Il collettivo Anonymous attaca il sito del Vaticano

Il collettivo Anonymous attaca il sito del Vaticano

Il collettivo di hacker Anonymous sta facendo parlare di se, dopo gli arresti per i presunti attacchi sferrati in Sud America torna a far parlare di se, e lo fa in grende stile.

Infatti gli hacker più temuti sono riusciti ad attaccare il sito del Vaticano: www.vatican.va, fino ad oggi considerato uno dei siti più inviolabili del pianeta.

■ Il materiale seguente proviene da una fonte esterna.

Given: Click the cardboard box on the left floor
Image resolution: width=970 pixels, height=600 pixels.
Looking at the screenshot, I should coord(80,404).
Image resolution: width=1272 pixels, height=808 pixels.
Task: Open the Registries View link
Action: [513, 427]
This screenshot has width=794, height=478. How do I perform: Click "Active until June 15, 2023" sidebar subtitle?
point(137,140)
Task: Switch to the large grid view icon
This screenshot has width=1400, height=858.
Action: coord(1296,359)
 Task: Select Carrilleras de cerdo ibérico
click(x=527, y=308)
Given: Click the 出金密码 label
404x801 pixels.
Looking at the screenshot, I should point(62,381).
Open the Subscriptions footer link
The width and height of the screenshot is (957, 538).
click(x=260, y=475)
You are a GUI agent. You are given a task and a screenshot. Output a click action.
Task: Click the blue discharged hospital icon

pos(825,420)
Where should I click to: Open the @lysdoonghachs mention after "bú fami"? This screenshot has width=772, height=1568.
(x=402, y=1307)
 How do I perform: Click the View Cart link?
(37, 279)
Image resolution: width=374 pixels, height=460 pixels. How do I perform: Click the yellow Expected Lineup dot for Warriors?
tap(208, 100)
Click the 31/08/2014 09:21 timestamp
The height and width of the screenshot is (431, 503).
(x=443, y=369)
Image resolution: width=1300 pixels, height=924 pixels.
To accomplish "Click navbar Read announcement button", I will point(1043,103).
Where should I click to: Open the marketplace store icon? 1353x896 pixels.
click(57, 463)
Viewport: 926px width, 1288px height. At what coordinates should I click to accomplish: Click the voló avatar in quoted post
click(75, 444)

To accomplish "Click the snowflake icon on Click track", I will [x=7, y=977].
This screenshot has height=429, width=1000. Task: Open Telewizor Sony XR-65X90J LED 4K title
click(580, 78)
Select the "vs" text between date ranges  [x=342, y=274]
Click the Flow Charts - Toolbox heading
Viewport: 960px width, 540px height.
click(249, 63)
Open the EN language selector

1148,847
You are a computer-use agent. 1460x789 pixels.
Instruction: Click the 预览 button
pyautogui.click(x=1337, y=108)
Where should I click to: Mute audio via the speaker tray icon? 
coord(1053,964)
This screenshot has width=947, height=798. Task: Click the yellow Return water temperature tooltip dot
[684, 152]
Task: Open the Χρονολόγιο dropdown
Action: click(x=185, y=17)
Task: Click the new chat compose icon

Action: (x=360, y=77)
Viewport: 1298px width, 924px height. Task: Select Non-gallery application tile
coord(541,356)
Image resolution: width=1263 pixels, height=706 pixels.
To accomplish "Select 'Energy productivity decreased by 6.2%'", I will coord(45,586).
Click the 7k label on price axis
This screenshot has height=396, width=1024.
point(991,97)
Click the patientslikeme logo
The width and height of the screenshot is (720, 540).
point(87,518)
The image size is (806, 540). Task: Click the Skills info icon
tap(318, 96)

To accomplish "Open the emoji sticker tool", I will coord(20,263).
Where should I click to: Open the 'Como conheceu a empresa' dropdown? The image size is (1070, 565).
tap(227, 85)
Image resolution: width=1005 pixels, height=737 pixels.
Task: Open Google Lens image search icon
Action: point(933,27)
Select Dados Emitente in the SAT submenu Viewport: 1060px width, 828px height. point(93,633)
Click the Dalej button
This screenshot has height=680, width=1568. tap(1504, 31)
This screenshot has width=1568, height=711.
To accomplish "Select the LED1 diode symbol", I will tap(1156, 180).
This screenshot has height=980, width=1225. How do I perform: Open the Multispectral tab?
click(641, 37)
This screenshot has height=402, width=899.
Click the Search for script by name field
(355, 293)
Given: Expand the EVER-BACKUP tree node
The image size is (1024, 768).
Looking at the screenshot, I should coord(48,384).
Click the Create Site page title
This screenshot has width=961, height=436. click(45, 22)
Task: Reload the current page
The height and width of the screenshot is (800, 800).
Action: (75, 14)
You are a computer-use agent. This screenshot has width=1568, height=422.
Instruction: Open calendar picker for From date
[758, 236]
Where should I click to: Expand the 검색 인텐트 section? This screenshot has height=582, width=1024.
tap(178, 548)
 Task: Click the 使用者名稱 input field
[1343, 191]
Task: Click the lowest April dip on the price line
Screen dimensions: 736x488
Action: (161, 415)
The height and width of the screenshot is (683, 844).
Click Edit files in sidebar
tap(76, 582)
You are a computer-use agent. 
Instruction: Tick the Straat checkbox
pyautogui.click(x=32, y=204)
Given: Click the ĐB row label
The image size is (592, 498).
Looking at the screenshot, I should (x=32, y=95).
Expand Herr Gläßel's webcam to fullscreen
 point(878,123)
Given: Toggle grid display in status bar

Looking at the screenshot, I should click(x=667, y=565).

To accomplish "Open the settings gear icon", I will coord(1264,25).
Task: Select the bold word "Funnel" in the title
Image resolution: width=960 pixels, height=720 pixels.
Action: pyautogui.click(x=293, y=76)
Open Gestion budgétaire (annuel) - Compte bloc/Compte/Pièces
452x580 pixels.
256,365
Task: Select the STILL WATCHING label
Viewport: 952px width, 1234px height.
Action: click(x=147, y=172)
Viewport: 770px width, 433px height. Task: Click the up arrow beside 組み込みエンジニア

Il collettivo di hacker Anonymous ha rivendicato il blitz informatico sul blog anon-news.blogspot.com e sottolinea come il motivo di questa dimostrazione nasca dalla volontà di denunciare la corruzione della Chiesa Apostolica romana e non di offendere o denigrare i fedeli.

Il messaggio pubblicato sulla home page del Vaticano:
«Oggi Anonymous ha deciso di porre sotto assedio il vostro sito in risposta alle dottrine, alle liturgie ed ai precetti assurdi ed anacronistici che la vostra organizzazione a scopo di lucro (Chiesa apostolica romana) propaga e diffonde nel mondo intero»…«Vi siete resi responsabili della riduzione in schiavitù di intere popolazioni, usando come pretesto la vostra missione di evangelizzazione e la diffusione della fede cristiana nel mondo. In tempi più recenti avete avuto un ruolo significativo nell’aiutare criminali di guerra nazisti a trovare rifugio in Paesi esteri ed a sottrarsi alla giustizia internazionale».

L’attacco prosegue con l’accusa di aver «bruciato testi di immenso pregio storico e letterario», giustiziato «i vostri più accaniti detrattori e critici nel corso dei secoli», «negato teorie universalmente ritenute valide o plausibili», di essere pedofili e commettere continue «ingerenze nella vita pubblica politica e sociale dell’Italia».

Dal Vaticano si sono limitati a commentare che il «problema tecnico è in via di risoluzione».